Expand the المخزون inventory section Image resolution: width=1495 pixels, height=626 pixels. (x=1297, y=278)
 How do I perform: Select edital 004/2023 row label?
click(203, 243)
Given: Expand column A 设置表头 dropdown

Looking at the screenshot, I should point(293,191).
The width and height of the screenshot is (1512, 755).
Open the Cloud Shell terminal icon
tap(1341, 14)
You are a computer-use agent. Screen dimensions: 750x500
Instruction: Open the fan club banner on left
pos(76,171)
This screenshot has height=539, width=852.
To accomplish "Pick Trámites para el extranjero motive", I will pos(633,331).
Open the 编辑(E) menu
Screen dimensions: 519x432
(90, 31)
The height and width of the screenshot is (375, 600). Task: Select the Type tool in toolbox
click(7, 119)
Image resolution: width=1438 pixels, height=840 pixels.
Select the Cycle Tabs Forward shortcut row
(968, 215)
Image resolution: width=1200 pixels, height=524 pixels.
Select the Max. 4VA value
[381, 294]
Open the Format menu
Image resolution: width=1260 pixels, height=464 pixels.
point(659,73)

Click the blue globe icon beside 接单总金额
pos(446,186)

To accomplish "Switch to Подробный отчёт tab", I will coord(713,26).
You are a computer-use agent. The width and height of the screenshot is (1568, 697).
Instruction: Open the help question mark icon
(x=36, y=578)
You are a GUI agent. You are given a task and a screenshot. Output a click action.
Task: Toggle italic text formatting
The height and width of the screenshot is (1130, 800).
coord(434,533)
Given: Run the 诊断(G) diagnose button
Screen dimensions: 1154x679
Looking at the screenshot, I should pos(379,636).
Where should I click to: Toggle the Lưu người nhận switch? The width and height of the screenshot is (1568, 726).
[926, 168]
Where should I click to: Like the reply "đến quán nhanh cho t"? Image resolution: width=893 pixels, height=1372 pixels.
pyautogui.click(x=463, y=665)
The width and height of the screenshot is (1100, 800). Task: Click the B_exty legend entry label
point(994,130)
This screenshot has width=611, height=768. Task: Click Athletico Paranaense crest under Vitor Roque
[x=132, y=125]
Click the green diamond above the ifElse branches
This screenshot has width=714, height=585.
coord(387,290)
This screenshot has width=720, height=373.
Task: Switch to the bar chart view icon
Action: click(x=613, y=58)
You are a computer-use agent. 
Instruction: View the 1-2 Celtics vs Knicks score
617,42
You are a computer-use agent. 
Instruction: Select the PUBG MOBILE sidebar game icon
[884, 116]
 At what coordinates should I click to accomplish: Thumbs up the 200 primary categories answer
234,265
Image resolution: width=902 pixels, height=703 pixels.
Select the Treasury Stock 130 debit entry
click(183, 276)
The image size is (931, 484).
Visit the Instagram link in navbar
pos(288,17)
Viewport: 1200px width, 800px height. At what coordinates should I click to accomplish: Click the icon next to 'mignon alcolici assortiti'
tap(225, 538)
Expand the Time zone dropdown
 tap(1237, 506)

◆ ◆ ◆ ◆

→ What you have to do: Everything in the listing should be written out exactly.

→ Answer to this exercise:
Expand the المخزون inventory section Image resolution: width=1495 pixels, height=626 pixels. (x=1297, y=278)
 How do I perform: Select edital 004/2023 row label?
click(203, 243)
Given: Expand column A 设置表头 dropdown

Looking at the screenshot, I should point(293,191).
The width and height of the screenshot is (1512, 755).
Open the Cloud Shell terminal icon
tap(1341, 14)
You are a computer-use agent. Screen dimensions: 750x500
Instruction: Open the fan club banner on left
pos(76,171)
This screenshot has height=539, width=852.
To accomplish "Pick Trámites para el extranjero motive", I will pos(633,331).
Open the 编辑(E) menu
Screen dimensions: 519x432
(90, 31)
The height and width of the screenshot is (375, 600). Task: Select the Type tool in toolbox
click(7, 119)
Image resolution: width=1438 pixels, height=840 pixels.
Select the Cycle Tabs Forward shortcut row
(968, 215)
Image resolution: width=1200 pixels, height=524 pixels.
Select the Max. 4VA value
[381, 294]
Open the Format menu
Image resolution: width=1260 pixels, height=464 pixels.
point(659,73)

Click the blue globe icon beside 接单总金额
pos(446,186)

To accomplish "Switch to Подробный отчёт tab", I will coord(713,26).
You are a computer-use agent. The width and height of the screenshot is (1568, 697).
Instruction: Open the help question mark icon
(x=36, y=578)
You are a GUI agent. You are given a task and a screenshot. Output a click action.
Task: Toggle italic text formatting
The height and width of the screenshot is (1130, 800).
coord(434,533)
Given: Run the 诊断(G) diagnose button
Screen dimensions: 1154x679
Looking at the screenshot, I should pos(379,636).
Where should I click to: Toggle the Lưu người nhận switch? The width and height of the screenshot is (1568, 726).
[926, 168]
Where should I click to: Like the reply "đến quán nhanh cho t"? Image resolution: width=893 pixels, height=1372 pixels.
pyautogui.click(x=463, y=665)
The width and height of the screenshot is (1100, 800). Task: Click the B_exty legend entry label
point(994,130)
This screenshot has width=611, height=768. Task: Click Athletico Paranaense crest under Vitor Roque
[x=132, y=125]
Click the green diamond above the ifElse branches
This screenshot has width=714, height=585.
coord(387,290)
This screenshot has width=720, height=373.
Task: Switch to the bar chart view icon
Action: click(x=613, y=58)
You are a computer-use agent. 
Instruction: View the 1-2 Celtics vs Knicks score
617,42
You are a computer-use agent. 
Instruction: Select the PUBG MOBILE sidebar game icon
[884, 116]
 At what coordinates should I click to accomplish: Thumbs up the 200 primary categories answer
234,265
Image resolution: width=902 pixels, height=703 pixels.
Select the Treasury Stock 130 debit entry
click(183, 276)
The image size is (931, 484).
Visit the Instagram link in navbar
pos(288,17)
Viewport: 1200px width, 800px height. At what coordinates should I click to accomplish: Click the icon next to 'mignon alcolici assortiti'
tap(225, 538)
Expand the Time zone dropdown
 tap(1237, 506)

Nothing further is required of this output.